Gebärmutterkrebs
Informationen für Betroffene und Angehörige
Gebärmutterkrebs
Die Bezeichnung Gebärmutterkrebs wird für bösartige Tumoren des Gebärmutterkörpers bzw. der Gebärmutterschleimhaut verwendet. Obwohl der Gebärmutterhals ein Teil der Gebärmutter ist, wird der Gebärmutterhalskrebs als eigenständige Erkrankung gezählt. Gebärmutterhalskrebs entsteht nicht nur aus anderem Gewebe, sondern unterscheidet sich auch hinsichtlich Symptomatik, Diagnose und Therapie vom Gebärmutterkrebs.
Die Gebärmutter ist Teil der weiblichen Geschlechtsorgane. Sie ist ein birnenförmiges Hohlorgan, das im kleinen Becken liegt und aus dem Gebärmutterkörper (Corpus uteri), dem Gebärmutterhals (Cervix uteri) und dem äußeren Muttermund (Portio vaginalis) besteht.
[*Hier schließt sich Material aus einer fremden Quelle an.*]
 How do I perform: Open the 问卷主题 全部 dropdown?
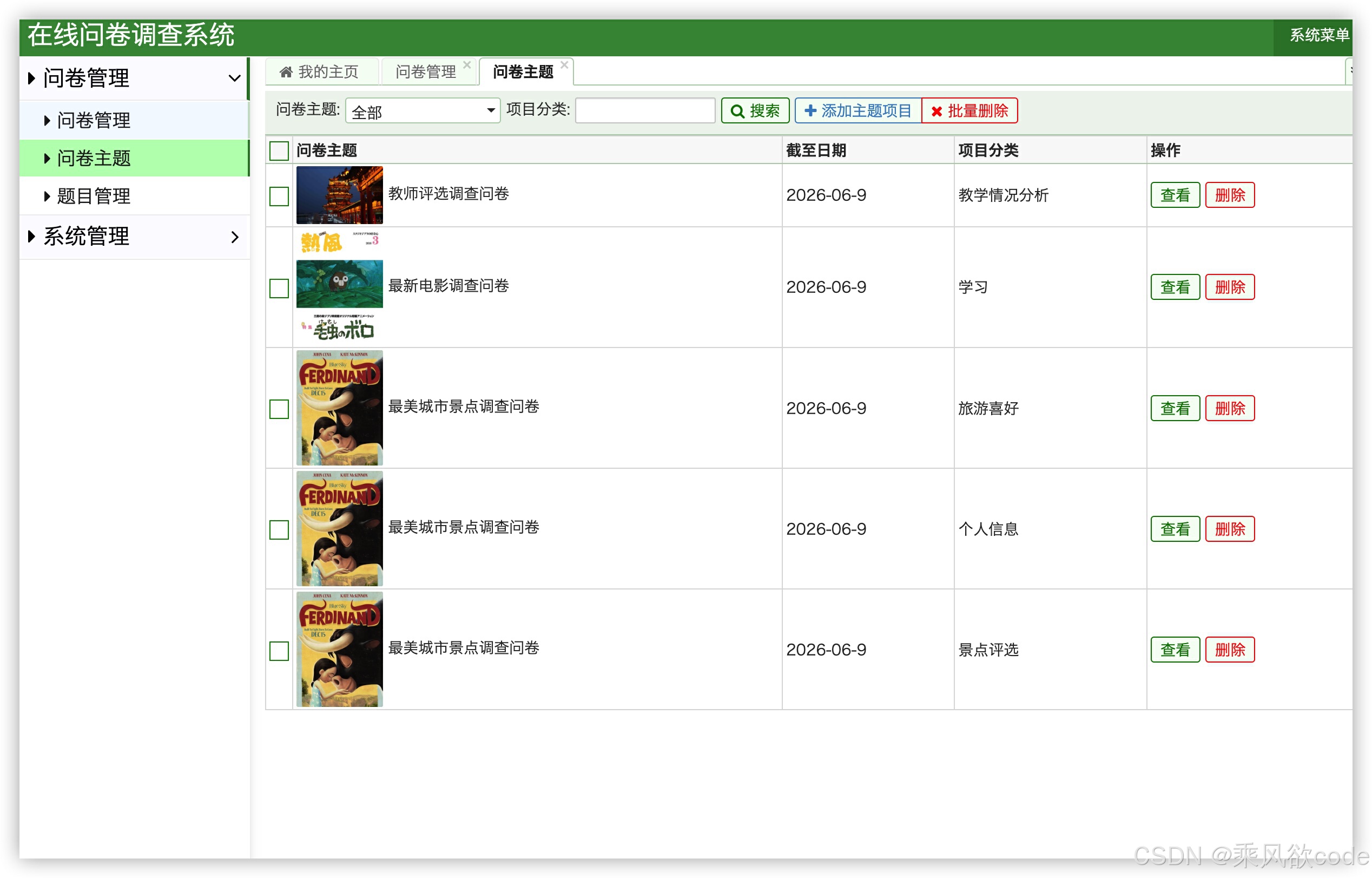point(422,110)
Die Wand der Gebärmutter ist aus drei Schichten aufgebaut. Die äußere Schicht, mit der die Gebärmutter umgeben ist, ist ein Teil des Bauchfells und wird Perimetrium genannt. Der mittlere Teil besteht aus glatter Muskulatur und wird als Myometrium bezeichnet. Innen ist die Gebärmutter mit der Gebärmutterschleimhaut (Endometrium) ausgekleidet. Das Endometrium wird während des Monatszyklus der Frau aufgebaut und, wenn sich keine befruchtete Eizelle eingenistet hat, während der Menstruation wieder abgebaut und teilweise abgestoßen. Nach der Menopause erneuert sich diese Schleimhaut nicht mehr regelmäßig.
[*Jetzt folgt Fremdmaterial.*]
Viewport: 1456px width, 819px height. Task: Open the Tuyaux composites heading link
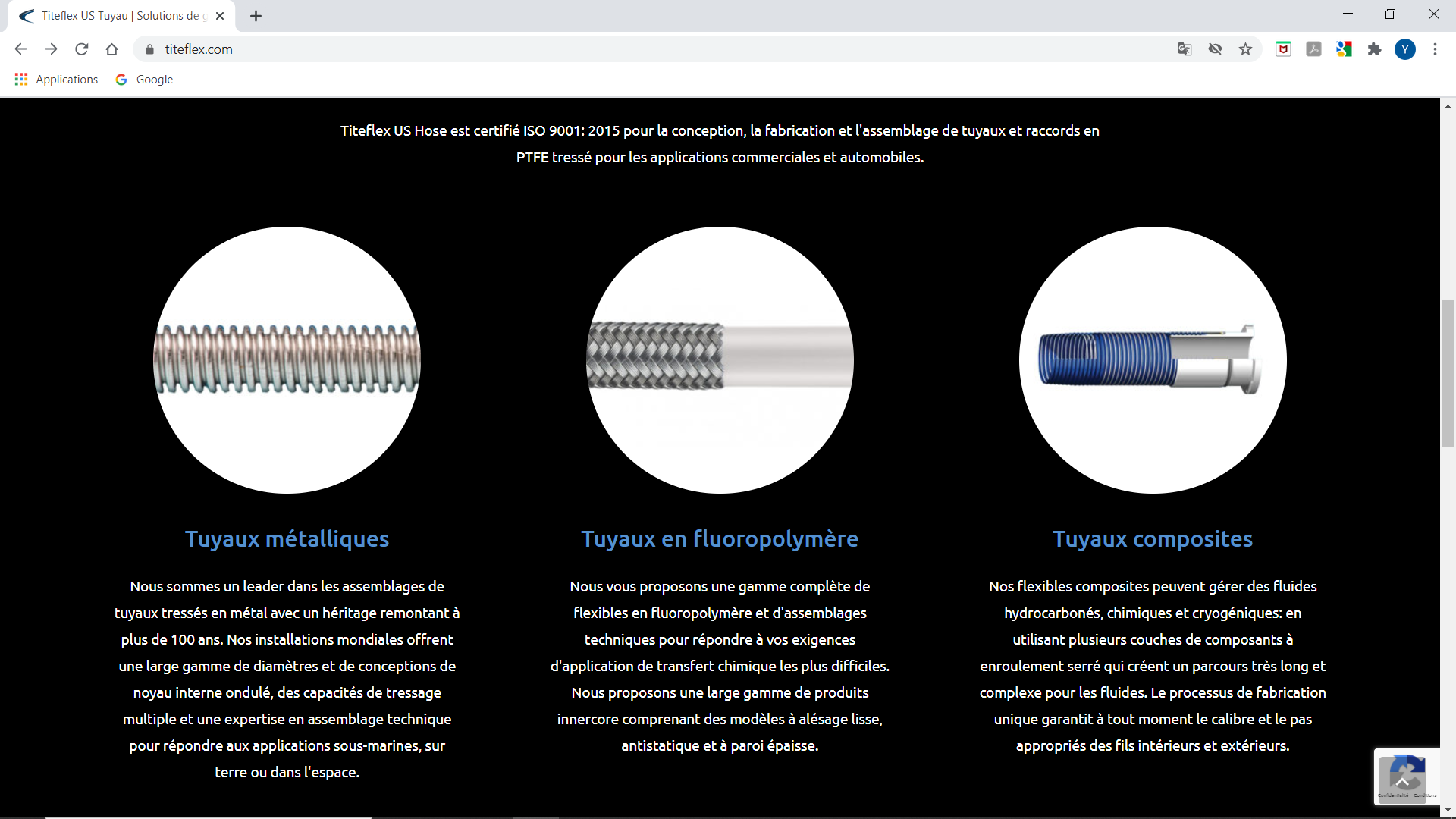click(1152, 539)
Tumoren, die sich aus Zellen des Gebärmutterkörpers entwickeln, gehen in den meisten Fällen von der Gebärmutterschleimhaut aus. Diese Tumoren werden als endometriale Karzinome bezeichnet. Das Robert Koch-Institut schätzt die Zahl der Neuerkrankungen in Deutschland auf ca. 11.700 pro Jahr. Damit ist Gebärmutterkörperkrebs die vierthäufigste Krebserkrankung bei Frauen. Aufgrund der günstigen Prognose ist die Sterberate bei Gebärmutterkrebs jedoch mit rund 2,6 % gering.